What is asked: From the items below, pull out every line that contains the string "Instruction". Letter case counts.

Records
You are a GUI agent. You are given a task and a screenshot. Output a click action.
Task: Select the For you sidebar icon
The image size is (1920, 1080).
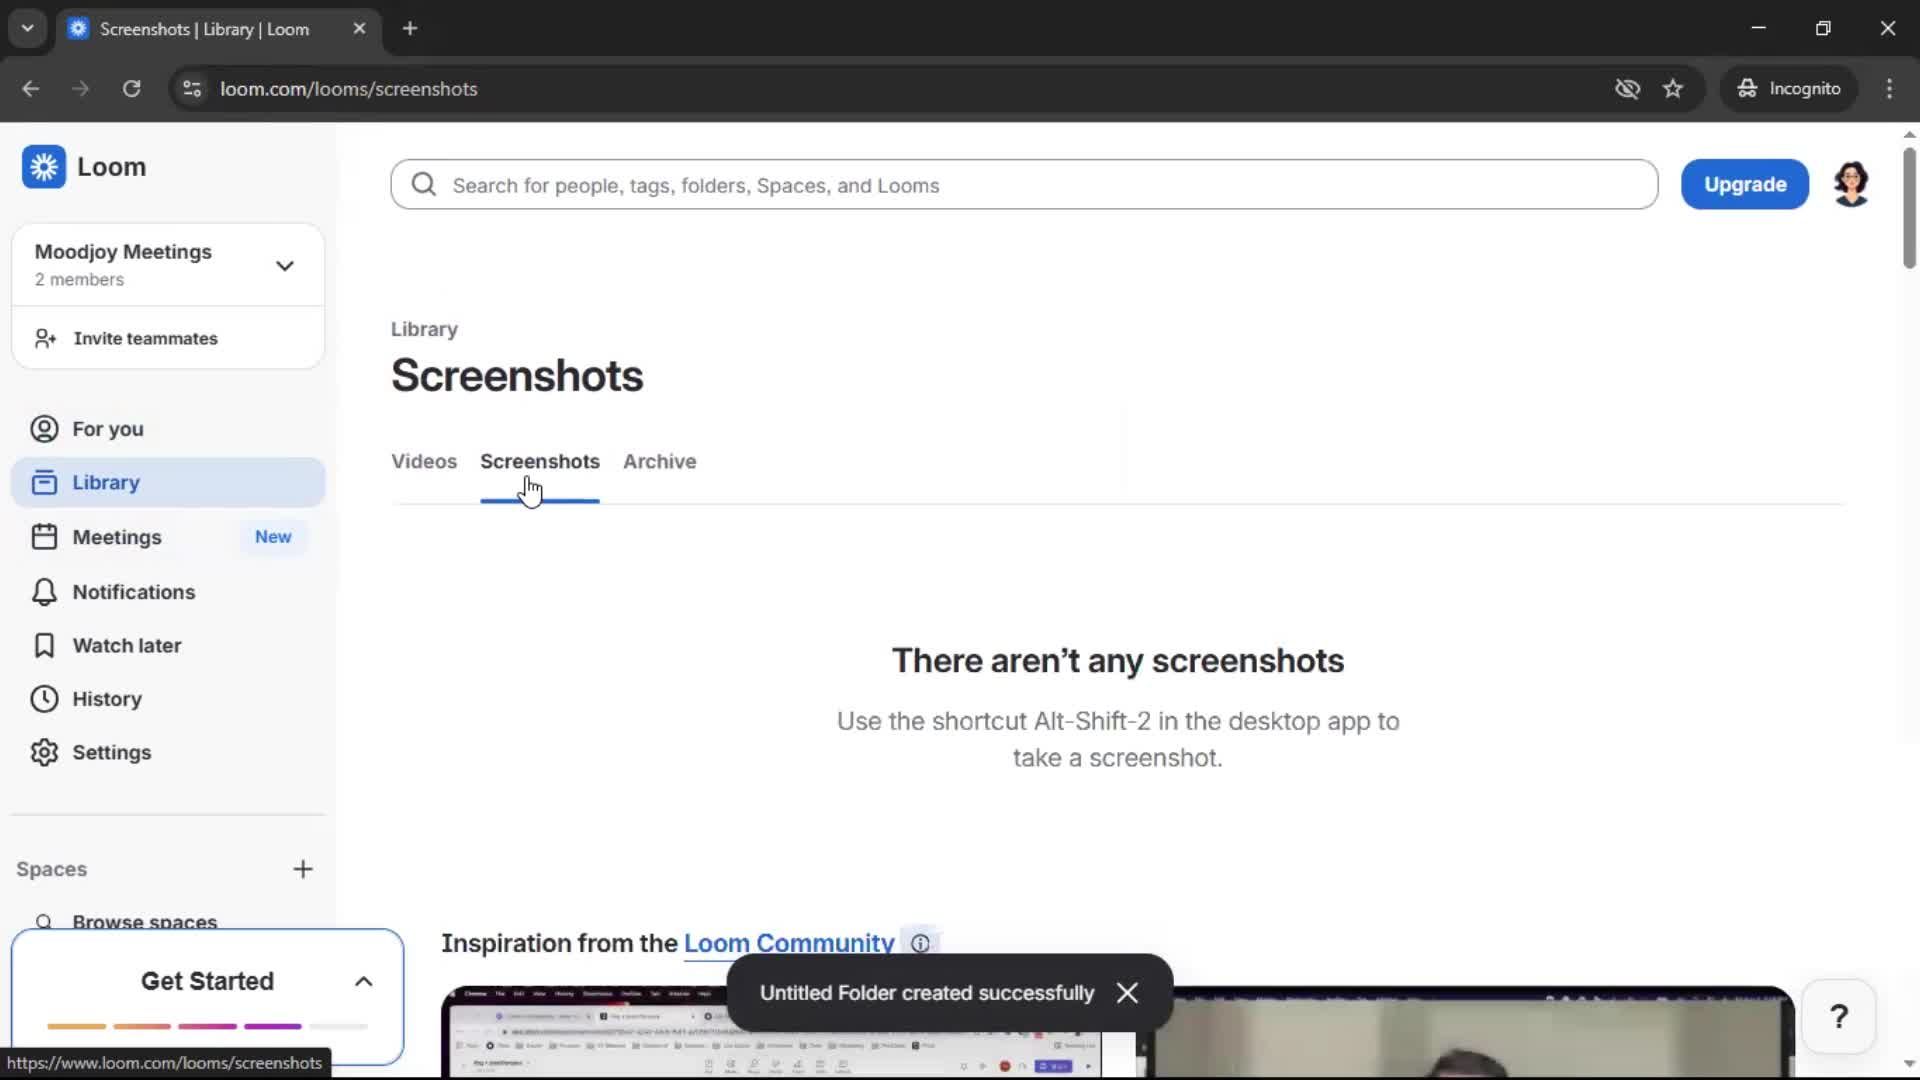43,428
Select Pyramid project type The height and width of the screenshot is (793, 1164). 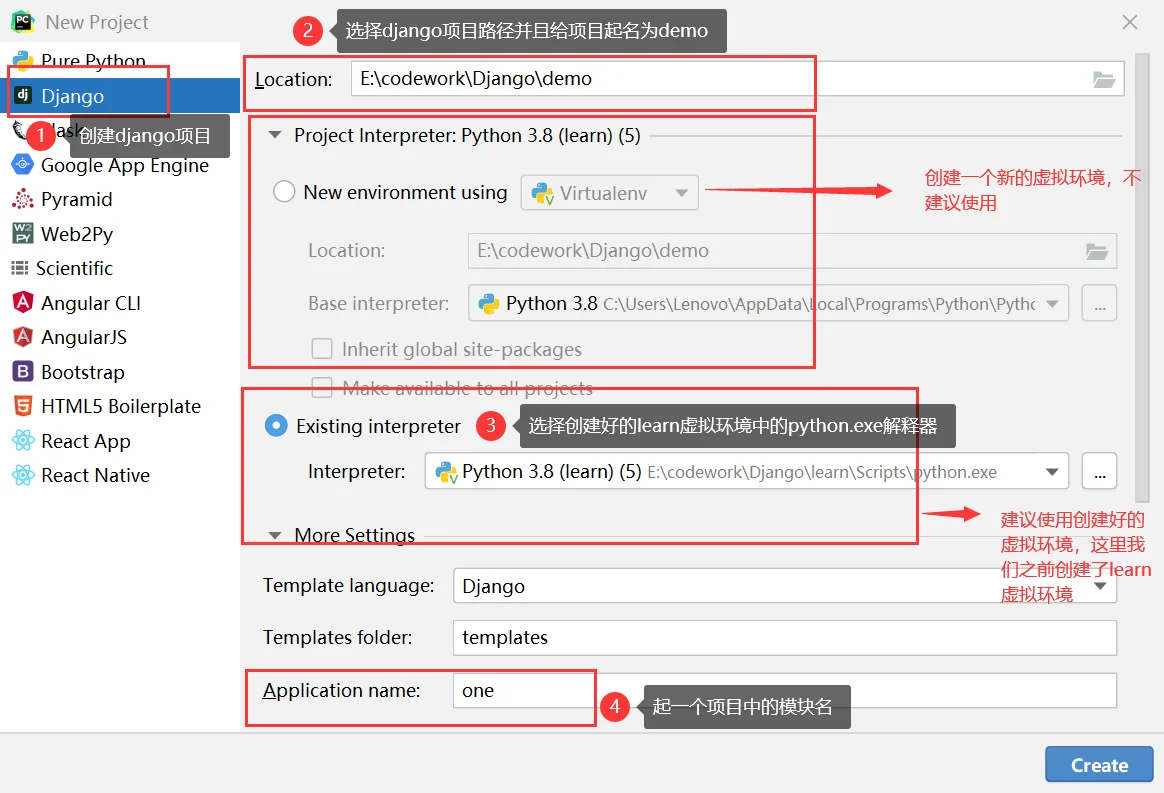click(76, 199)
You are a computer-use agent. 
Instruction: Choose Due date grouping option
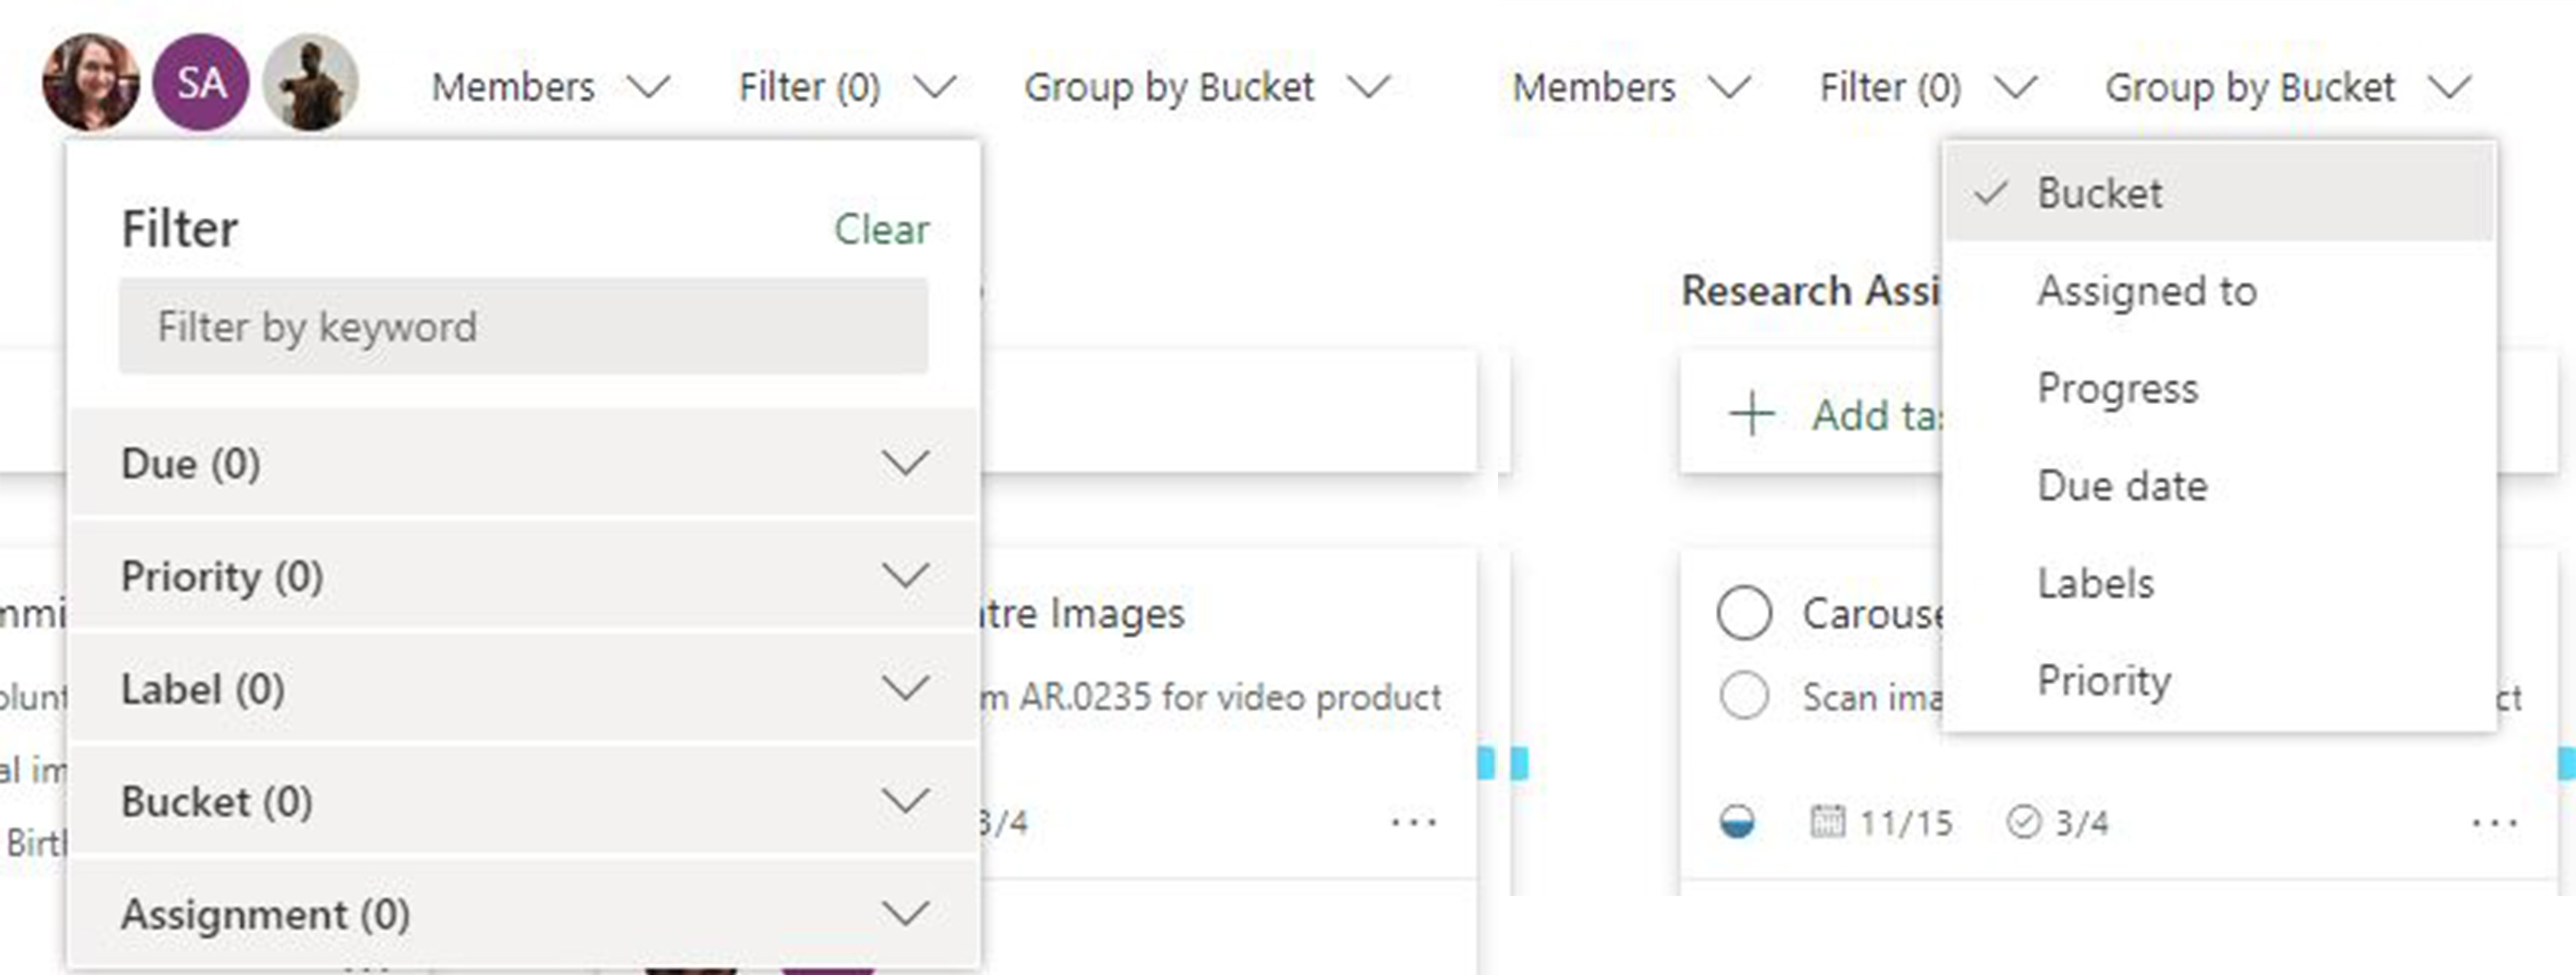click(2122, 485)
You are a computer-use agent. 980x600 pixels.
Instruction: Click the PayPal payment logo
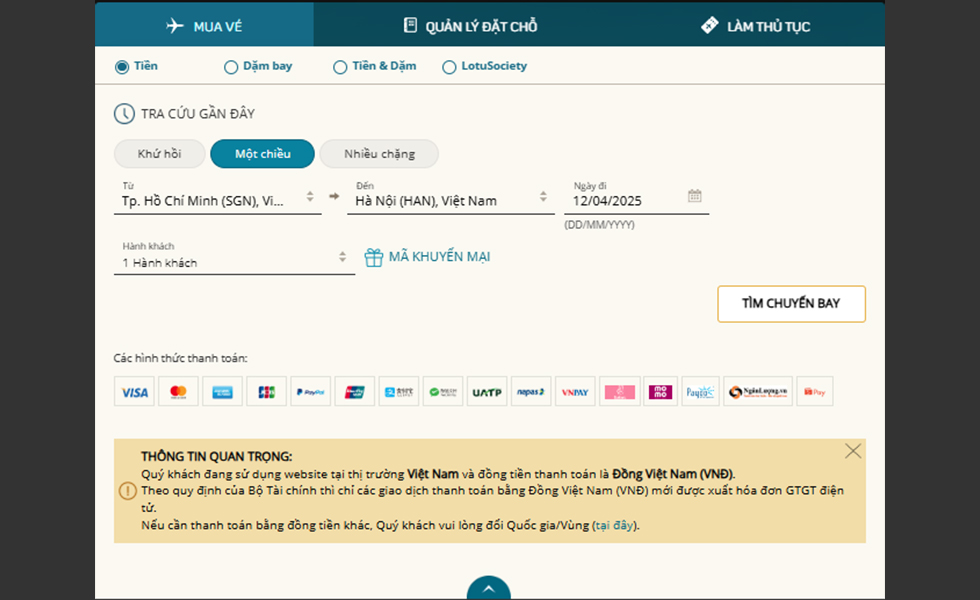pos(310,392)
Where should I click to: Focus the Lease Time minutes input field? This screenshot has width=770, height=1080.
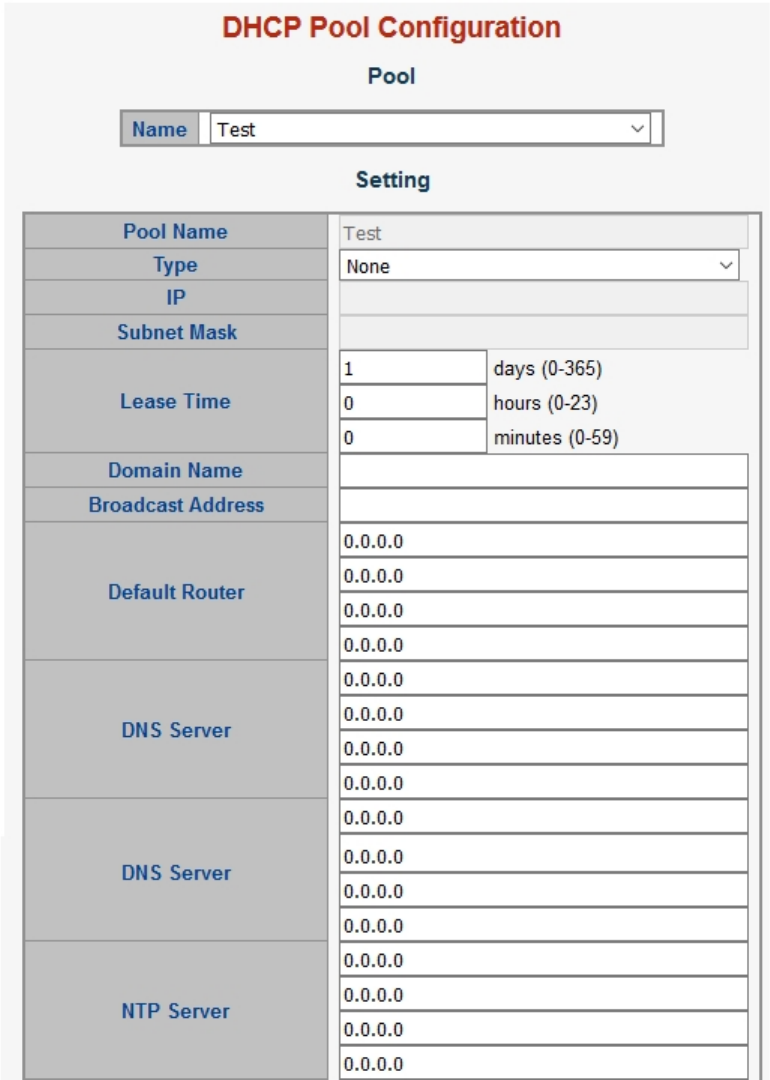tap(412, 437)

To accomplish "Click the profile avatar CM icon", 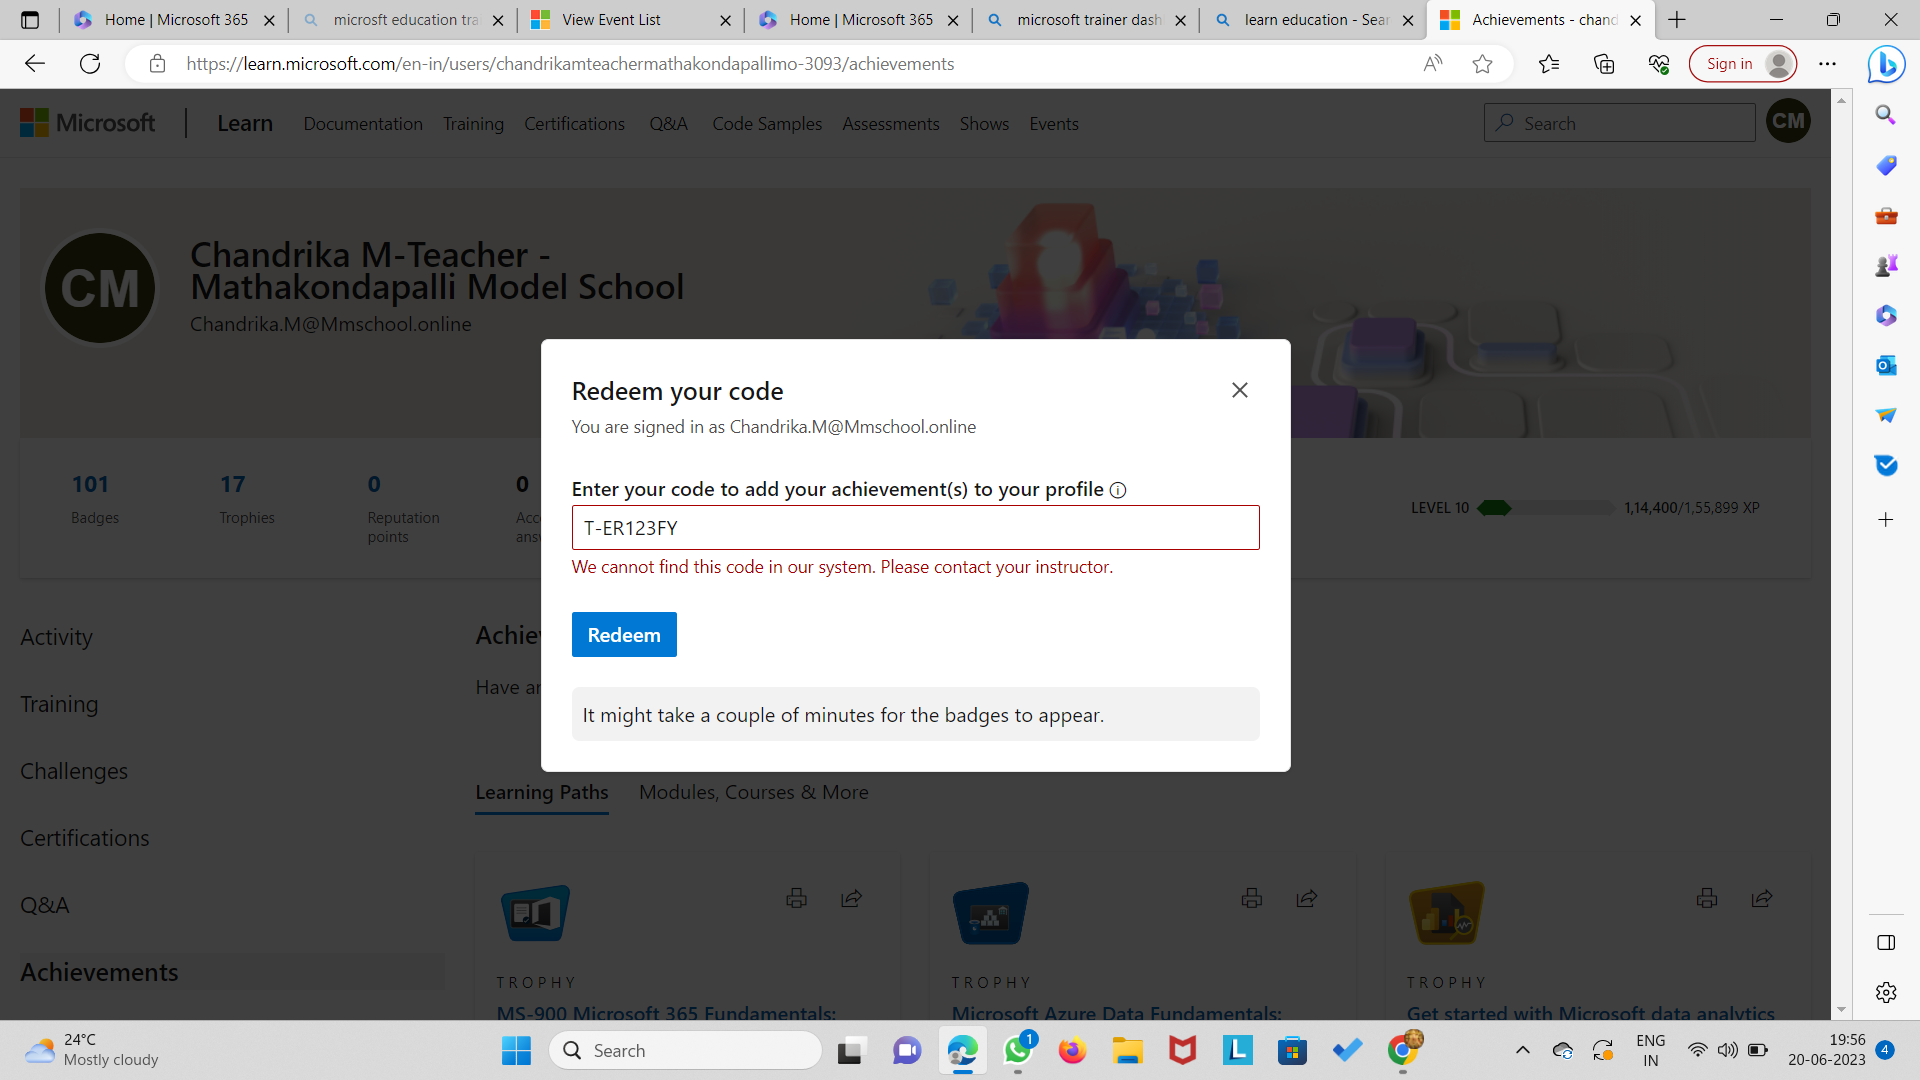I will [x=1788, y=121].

Written solution:
Instruction: Choose Due date grouping option
Instruction: Click the PayPal payment logo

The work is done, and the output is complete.